Mirar atrás, a esa noche de Reyes, supone enfrentarse para muchos a la nostalgia. En uno de sus cuentos sobre la vida en Arrecife, el cronista Antonio Lorenzo contaba que a los chicos, nada más despertar el 6 de enero y el resto del año también, les encantaba jugar a la pelota en la Plaza de la Iglesia, "Don Adolfo salía a enfrentarse con los muchachos que, pelota de trapo forrada de media negra, pateábamos incansablemente el cemento cuadriculado". A ese juego en la calle sucedieron otros. Y sin saberse el motivo, explica Lorenzo, "llegó el tiempo del trompo; Miguel Robayna los hacía mejores que los de fábrica, con madera del moral de don Daniel; y la púa roma que traían se la cambiaba por una de tacha muy afilada y dentro del hueco se le ponía una mosca viva para que zumbara mejor; y llegó el tiempo del boliche?Todos teníamos una bolsita de tela que se cerraba tirando de un hilo para guardar los boliches, y vino el tiempo del arco".

Los años ruines en Lanzarote en los que resultaba difícil recibir buenos regalos, sobre todo de aquellos que se traían de las tiendas de Gran Canaria, aparecen envueltos en un halo de magia y sobre todo de mucha imaginación. Los chicos se las ingeniaban no sólo para hacer pelotas con las que jugar al fútbol sino utilizaban cualquier cacharro, los bidones de aceite o las maderas de una caja de botes de leche condensada y con eso fabricaban un camión con ruedas casi cuadradas.
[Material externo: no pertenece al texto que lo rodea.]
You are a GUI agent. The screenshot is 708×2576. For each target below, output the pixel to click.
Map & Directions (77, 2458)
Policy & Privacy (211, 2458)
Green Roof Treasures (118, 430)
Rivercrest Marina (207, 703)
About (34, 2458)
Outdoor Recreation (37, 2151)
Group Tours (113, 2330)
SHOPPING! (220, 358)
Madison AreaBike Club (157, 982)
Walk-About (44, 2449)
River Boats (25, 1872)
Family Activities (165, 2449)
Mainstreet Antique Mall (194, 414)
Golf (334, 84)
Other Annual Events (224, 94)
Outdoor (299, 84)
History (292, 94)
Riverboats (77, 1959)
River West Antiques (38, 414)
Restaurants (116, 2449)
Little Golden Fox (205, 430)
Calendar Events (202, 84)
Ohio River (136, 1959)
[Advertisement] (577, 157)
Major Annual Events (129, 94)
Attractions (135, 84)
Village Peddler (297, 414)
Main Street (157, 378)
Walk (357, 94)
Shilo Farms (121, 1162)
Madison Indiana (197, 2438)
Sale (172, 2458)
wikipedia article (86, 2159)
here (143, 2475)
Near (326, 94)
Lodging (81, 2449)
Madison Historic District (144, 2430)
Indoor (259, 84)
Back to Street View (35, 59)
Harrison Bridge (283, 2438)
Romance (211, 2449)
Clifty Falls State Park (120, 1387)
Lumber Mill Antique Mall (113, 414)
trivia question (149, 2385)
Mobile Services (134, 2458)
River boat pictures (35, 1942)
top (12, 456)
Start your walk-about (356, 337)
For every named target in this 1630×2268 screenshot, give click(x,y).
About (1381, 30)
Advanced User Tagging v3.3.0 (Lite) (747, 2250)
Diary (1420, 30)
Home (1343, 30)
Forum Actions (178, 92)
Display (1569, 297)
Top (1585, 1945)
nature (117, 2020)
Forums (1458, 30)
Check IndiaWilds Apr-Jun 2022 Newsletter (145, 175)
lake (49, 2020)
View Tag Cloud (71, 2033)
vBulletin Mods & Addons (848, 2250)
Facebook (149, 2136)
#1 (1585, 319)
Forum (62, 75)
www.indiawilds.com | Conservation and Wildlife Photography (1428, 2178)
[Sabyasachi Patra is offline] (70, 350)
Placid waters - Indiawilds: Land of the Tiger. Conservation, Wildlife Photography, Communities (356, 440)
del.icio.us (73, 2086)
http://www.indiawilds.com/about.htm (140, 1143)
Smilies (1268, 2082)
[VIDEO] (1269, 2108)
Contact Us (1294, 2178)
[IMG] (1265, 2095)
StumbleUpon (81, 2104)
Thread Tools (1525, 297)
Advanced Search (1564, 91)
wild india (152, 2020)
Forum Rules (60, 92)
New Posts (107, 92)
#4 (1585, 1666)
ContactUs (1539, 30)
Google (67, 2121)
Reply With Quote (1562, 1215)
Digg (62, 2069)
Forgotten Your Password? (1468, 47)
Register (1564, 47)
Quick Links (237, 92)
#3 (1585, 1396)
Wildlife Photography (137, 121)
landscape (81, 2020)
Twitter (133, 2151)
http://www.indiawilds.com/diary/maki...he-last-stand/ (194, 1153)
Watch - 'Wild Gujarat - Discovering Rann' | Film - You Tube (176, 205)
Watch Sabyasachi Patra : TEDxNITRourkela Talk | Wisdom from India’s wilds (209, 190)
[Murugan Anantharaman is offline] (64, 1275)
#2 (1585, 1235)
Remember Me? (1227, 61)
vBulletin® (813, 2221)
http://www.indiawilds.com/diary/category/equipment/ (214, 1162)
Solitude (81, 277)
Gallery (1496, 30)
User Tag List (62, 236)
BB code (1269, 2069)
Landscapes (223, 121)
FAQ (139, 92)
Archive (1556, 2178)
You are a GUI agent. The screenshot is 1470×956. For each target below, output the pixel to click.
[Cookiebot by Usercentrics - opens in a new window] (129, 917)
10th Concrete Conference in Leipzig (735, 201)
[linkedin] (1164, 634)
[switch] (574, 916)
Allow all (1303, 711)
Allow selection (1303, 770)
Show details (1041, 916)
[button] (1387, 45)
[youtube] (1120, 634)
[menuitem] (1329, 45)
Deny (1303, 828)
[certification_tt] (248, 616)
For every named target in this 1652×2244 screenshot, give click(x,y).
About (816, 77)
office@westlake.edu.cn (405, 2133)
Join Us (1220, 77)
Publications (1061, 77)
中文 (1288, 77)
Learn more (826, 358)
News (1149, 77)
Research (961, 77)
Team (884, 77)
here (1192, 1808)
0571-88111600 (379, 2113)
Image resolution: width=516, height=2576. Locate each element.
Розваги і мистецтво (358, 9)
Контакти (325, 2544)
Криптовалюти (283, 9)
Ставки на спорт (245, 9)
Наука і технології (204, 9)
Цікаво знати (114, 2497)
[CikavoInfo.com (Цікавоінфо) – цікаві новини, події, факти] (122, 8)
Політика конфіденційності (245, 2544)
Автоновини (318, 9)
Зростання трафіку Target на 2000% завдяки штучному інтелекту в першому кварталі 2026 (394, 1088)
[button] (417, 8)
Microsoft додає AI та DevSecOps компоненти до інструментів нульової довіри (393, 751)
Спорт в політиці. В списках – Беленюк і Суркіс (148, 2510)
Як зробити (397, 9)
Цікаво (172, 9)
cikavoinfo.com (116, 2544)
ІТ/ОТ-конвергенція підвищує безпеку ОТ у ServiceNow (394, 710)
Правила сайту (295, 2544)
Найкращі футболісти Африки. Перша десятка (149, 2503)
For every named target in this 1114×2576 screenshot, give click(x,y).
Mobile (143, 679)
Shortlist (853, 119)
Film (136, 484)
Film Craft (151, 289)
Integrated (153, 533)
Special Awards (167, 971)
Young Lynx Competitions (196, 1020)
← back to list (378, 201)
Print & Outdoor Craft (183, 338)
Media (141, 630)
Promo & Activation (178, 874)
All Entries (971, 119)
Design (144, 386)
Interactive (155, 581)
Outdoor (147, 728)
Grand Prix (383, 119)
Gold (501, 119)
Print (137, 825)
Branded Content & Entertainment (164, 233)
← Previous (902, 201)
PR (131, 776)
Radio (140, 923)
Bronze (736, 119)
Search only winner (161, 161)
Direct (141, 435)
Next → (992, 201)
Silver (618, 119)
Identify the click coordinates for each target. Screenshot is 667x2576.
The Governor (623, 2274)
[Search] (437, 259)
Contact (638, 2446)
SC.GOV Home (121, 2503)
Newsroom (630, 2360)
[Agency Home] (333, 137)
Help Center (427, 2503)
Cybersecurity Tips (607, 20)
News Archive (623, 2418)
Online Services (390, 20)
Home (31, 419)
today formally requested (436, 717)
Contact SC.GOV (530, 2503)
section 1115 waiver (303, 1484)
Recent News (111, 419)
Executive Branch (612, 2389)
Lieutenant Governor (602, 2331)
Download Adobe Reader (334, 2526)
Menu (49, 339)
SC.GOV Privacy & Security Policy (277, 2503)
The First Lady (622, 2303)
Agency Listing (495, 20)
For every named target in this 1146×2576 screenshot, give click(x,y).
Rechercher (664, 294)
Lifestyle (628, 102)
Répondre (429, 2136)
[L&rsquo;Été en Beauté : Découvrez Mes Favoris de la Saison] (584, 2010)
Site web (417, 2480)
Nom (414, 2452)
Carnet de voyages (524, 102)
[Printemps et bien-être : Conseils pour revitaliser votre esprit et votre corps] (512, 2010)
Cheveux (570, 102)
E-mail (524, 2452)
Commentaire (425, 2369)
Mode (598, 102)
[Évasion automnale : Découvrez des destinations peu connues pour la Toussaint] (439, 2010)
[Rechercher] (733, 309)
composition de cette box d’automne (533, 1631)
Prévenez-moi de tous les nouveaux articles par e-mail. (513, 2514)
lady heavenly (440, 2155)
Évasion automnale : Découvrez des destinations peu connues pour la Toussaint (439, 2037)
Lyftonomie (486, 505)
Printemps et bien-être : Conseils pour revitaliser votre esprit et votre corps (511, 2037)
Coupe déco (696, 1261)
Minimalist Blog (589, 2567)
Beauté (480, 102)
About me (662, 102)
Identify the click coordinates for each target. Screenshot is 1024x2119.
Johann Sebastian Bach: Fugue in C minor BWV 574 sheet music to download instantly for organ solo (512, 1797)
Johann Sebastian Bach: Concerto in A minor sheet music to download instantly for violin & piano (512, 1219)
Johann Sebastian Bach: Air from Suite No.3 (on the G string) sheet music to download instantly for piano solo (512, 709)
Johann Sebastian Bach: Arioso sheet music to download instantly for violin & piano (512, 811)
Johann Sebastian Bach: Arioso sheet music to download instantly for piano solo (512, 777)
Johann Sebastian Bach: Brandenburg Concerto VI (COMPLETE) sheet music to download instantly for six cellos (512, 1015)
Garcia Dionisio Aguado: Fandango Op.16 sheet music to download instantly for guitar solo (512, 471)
Cuanta Antonio Lorenzo en su Historia Menuda de Arrecife que en la casa de Paquito Fábregas, "junto a La Plazuela, se guardaba la flota de barcos de corcho y lata".

Las niñas mantenían en aquellos tiempos un papel más secundario. No resultaban tan atrevidas y su máxima aspiración era recibir una muñeca, aunque fuera de cartón. Mónica Díaz cuenta que para ella fue maravilloso cuando su madrina le regaló una. Lo malo fue que siguiendo el consejo de sus compañeras de juegos decidió meterla en un balde con agua para lavarla y el final no pudo ser más cruel. Terminó en unos minutos con aquella muñeca maltrecha, desecha entre sus manos. Aún hoy aquel recuerdo sigue provocándoles cierta tristeza.

Otro gran contador de historias de Lanzarote, el escritor Leandro Perdomo, también se refiere en uno de sus cuentos a cómo los chicos pobres de la isla trataban de solucionar sus problemas a la hora de poder jugar al balón.

Leandro escribía: "la pelota fue para nosotros, los chiquillos de allá de los años veinte y treinta el mejor regalo de Reyes. ¿Qué les pides a los Reyes Magos? Y el muchacho pobre, el hijo de padres esmirriados contestaba sin reparos: una pelota. Los niños ricos, los niños de papá, pedían generalmente una bicicleta. Y se la ponían. Los que pedíamos una pelota y nos conformábamos no siempre recibíamos una pelota, sino un trompo o un pito, trompo de a perra gorda y pito de a perra chica".

Entonces no les quedaba más remedio que recurrir a aquellas pelotas de trapo grande, recosidas con calcetines viejos, y que en ocasiones al chutar les dejaba el pie desbaratado.

En uno de los cuentos que titula Recuerdos de un día de Navidad, Leandro Perdomo relata todos los esfuerzos de esos chicos por conseguir unos zapatos con los que poder jugar al fútbol, la mayoría o estaba descalzo, o como él, que usaba alpargatas viejas y rotas. Muchas veces se prestaban el calzado para que todos pudieran dar al balón con algo más de fuerza y no hacerse daño. Estaban tan desesperados por conseguir unos buenos zapatos o unas botas que a uno de ellos se les ocurrió ir al cementerio y robar el calzado a uno de los muertos: "y así fue como, estando con los primeros claros del alba arrancándoles las botas a un viejo que habían enterrado el día antes, cuando ya le teníamos un pie fuera de la tierra, la mala fortuna hizo que de repente apareciera el sepulturero, que se nos vino arriba con un palo y casi nos mata. No volvimos más al cementerio en busca de zapatos, dado el fracaso de la primera intentona y henos aquí al Catorro y a mí jugando, descalzo él y yo con la alpargata, un día y otro día, todos los días". Este relato de Leandro Perdomo, tal y como él mismo cuenta, sucedió en la Navidad de 1935.